Remarkably, the CNN consumed only 47 s to analyze more than 2000 test images. This high rate of speed to recognize and judge images is not achievable by humans. In 2016, an endoscopic mass screening program for gastric cancer was started in Japan. This program requires a time-consuming double checking of endoscopic images, which produces a heavy burden on clinicians. The CNN system will remarkably improve this situation if introduced as a supporting tool. Furthermore, the procedure can be performed completely “online,” thereby addressing the problem of insufficient numbers of endoscopists in remote and rural areas as well as in developing countries as a telemedicine tool. Thus, in the near future, an AI-based diagnostic system might generate major global changes in the endoscopic diagnoses of gastric cancer.

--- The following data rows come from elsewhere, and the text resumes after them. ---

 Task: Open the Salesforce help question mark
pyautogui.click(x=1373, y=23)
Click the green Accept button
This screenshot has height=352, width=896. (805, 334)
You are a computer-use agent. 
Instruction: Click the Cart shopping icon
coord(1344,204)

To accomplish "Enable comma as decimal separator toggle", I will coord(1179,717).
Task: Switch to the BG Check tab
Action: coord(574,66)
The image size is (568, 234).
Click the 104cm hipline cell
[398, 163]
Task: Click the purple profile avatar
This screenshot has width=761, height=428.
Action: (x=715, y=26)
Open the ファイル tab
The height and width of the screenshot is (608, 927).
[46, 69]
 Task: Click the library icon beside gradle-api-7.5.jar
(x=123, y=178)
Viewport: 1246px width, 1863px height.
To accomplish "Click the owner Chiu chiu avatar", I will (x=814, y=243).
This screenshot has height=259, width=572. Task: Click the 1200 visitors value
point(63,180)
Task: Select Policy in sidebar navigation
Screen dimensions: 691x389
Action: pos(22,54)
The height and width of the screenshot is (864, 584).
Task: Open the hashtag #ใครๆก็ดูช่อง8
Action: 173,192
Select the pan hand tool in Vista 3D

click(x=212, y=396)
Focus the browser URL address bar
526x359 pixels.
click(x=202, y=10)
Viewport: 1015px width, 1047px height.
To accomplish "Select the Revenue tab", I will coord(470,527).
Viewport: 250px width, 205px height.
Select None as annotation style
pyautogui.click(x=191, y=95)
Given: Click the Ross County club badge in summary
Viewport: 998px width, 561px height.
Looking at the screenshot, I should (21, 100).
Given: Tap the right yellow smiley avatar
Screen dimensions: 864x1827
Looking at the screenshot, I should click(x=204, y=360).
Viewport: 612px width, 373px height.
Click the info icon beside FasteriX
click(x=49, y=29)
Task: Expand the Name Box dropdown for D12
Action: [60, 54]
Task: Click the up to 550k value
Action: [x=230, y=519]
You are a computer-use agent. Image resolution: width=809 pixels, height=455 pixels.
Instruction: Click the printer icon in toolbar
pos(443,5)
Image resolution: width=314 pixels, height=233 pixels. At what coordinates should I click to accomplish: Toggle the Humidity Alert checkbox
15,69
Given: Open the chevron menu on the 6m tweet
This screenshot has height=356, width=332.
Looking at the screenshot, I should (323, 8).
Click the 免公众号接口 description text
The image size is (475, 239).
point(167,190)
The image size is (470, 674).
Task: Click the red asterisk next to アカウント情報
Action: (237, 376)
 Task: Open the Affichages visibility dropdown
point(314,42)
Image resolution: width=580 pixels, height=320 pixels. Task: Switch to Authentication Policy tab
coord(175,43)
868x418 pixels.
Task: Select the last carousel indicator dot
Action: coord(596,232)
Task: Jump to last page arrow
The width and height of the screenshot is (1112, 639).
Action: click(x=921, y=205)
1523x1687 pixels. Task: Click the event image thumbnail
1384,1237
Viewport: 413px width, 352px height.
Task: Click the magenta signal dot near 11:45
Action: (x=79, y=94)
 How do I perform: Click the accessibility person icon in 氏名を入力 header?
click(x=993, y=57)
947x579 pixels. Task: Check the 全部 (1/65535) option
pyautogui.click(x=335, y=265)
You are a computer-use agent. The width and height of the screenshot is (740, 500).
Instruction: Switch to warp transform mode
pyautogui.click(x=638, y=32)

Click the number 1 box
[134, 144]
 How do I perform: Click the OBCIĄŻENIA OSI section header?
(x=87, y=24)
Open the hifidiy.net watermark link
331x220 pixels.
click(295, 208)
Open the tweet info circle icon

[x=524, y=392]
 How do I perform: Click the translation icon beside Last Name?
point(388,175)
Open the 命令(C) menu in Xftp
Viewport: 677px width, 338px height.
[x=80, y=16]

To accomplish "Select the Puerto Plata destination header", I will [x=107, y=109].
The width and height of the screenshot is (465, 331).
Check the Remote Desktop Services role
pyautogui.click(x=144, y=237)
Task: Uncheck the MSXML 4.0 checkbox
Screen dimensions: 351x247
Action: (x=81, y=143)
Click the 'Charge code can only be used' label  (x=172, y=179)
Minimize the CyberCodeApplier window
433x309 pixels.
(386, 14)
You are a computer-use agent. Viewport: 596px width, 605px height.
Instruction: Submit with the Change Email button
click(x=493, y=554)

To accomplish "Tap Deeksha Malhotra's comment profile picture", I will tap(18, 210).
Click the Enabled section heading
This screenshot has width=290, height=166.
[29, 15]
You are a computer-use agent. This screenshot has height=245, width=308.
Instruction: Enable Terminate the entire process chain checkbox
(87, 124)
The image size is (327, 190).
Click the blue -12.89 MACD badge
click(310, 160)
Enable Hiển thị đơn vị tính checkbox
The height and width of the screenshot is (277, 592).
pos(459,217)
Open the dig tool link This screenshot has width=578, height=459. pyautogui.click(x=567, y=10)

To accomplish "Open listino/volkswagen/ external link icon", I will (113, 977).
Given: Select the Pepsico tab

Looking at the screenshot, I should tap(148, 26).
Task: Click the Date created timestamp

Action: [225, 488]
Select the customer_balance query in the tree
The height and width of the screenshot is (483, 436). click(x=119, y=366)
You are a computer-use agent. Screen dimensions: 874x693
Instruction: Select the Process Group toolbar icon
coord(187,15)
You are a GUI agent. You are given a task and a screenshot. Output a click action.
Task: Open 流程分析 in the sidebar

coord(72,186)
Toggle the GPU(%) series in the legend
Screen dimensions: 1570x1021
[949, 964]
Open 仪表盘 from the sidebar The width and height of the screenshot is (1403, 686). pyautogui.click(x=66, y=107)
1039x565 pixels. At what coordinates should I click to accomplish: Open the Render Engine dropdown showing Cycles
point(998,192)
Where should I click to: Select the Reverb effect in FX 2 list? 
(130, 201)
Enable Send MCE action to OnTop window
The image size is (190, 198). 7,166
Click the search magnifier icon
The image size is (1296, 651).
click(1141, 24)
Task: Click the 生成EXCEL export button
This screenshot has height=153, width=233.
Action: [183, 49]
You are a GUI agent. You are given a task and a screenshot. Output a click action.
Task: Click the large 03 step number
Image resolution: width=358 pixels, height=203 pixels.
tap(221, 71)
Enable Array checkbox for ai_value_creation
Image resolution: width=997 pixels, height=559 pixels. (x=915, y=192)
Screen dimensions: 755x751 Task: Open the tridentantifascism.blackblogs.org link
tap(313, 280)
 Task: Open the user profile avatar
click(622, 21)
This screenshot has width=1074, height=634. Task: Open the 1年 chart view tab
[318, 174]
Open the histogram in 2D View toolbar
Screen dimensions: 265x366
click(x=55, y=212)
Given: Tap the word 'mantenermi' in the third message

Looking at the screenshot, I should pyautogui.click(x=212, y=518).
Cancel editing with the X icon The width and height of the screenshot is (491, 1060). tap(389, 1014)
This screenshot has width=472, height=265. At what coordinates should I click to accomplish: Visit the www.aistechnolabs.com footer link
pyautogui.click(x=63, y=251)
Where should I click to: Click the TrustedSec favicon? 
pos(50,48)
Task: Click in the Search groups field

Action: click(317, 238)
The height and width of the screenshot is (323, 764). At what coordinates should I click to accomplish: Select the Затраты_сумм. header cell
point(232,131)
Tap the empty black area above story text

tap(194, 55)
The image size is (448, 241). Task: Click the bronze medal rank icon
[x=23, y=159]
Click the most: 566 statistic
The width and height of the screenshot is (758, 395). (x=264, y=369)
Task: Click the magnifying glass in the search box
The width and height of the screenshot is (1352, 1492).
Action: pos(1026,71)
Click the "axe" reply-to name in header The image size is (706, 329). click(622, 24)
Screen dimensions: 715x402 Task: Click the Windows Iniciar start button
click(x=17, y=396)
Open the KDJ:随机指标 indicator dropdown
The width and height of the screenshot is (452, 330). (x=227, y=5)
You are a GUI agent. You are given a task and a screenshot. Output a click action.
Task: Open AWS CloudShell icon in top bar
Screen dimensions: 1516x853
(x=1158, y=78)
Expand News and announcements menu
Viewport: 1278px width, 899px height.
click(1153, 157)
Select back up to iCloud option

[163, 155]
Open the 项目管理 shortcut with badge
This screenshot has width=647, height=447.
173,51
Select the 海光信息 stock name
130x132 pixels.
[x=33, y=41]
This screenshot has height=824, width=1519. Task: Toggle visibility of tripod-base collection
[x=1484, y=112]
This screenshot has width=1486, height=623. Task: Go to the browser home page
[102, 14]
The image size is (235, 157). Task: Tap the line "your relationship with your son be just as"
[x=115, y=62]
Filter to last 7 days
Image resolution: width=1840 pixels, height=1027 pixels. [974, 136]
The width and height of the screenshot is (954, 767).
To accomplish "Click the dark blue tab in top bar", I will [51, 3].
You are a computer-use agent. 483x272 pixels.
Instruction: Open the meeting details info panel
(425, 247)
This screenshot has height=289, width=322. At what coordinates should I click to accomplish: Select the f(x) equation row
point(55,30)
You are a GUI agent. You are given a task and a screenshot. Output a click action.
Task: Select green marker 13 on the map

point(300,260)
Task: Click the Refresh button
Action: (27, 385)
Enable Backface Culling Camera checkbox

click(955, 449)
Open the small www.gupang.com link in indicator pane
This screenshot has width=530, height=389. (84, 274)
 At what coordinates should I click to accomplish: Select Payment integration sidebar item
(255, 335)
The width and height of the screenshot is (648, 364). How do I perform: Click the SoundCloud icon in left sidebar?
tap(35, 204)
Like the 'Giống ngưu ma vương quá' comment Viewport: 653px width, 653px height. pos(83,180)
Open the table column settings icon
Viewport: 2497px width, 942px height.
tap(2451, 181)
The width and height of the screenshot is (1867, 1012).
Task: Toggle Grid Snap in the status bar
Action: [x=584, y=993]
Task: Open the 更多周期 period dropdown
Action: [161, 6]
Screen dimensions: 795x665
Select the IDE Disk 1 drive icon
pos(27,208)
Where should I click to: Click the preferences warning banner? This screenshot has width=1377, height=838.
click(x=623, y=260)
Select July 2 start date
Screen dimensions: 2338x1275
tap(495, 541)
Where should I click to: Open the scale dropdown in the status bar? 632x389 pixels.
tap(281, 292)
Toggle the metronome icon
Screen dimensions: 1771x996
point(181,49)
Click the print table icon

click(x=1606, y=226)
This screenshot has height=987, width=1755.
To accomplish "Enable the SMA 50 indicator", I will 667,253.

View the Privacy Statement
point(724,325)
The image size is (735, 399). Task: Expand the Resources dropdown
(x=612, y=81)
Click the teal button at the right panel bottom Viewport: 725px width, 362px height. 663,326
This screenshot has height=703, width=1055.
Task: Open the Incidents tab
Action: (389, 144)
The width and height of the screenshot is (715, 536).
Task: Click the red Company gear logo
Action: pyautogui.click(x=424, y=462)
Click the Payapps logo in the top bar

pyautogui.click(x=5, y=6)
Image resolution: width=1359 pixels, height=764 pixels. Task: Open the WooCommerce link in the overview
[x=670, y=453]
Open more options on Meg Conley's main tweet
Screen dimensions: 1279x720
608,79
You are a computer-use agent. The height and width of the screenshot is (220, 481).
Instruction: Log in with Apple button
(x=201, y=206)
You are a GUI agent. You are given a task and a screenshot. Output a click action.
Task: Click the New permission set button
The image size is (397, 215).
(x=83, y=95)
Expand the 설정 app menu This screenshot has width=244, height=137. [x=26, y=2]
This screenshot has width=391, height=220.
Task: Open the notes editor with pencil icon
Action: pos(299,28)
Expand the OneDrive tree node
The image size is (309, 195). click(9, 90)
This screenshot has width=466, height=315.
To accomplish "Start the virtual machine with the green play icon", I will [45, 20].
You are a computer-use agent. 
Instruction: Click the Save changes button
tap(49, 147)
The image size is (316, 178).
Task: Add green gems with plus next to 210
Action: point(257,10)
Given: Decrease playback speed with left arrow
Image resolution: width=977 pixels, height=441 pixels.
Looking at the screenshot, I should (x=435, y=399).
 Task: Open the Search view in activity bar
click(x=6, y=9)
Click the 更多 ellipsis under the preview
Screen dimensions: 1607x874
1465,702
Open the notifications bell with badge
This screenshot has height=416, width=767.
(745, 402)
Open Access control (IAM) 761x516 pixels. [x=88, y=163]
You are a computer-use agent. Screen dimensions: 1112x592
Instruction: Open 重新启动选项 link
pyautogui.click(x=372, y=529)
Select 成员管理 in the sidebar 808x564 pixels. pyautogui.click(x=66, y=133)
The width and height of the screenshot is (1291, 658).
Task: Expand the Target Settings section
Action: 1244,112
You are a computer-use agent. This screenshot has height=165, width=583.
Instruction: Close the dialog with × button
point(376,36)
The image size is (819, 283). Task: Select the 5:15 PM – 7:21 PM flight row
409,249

This study has several limitations. First, we used only high-quality endoscopic images for the training and test image sets. If there is less insufflation of air, post-biopsy bleeding, halation, blur, defocus, or mucus, the CNN will make a mistake in judgment (although the same occurs with endoscopists) [33]. Second, we collected a vast number of training set images from the beginning to establish a good accuracy of the CNN, but did not try other numbers of training set images. More training images might result in a more accurate diagnostic ability of the CNN. However, in this study, we did not examine the association of the number of training images and the CNN accuracy, which seems to be an issue to solve in the future studies. Third, we used only gastric cancer cases for the test image sets. The frequency of gastric cancer cases in an endoscopic mass survey would be extremely low. Fourth, because 161 false-positive lesions were not histologically proven, occult cancerous lesions may be included among them. Fifth, despite the fact that he has over 10 years of experience working at a cancer specialty hospital and has diagnosed more than 6000 cases of gastric cancer, a single endoscopist manually marked the training and test image sets of gastric cancer. Sixth, we did not compare the diagnostic accuracy of the CNN with that of endoscopists. Seventh, all test images were provided by the same type of endoscope (GIF-H290Z) and endoscopic video system (EVIS LUCERA ELITE CV-290/CLV-290SL) and did not include images obtained from other endoscopic devices. Finally, in verifying other test images, including those of non-gastric cancer cases, incorporating the CNN system in daily clinical practice will be necessary because all the test images consisted of gastric cancer cases. We are currently planning a multicenter trial to tackle these limitations and further validate the capabilities of the CNN system using endoscopic mass survey screening images.

In conclusion, we developed a CNN system for detecting gastric cancer using stored endoscopic images, which processed extensive independent images in a very short time. The clinically relevant diagnostic ability of the CNN offers a promising applicability to daily clinical practice for reducing the burden of endoscopists as well as telemedicine in remote and rural areas as well as in developing countries where the number of endoscopists is limited.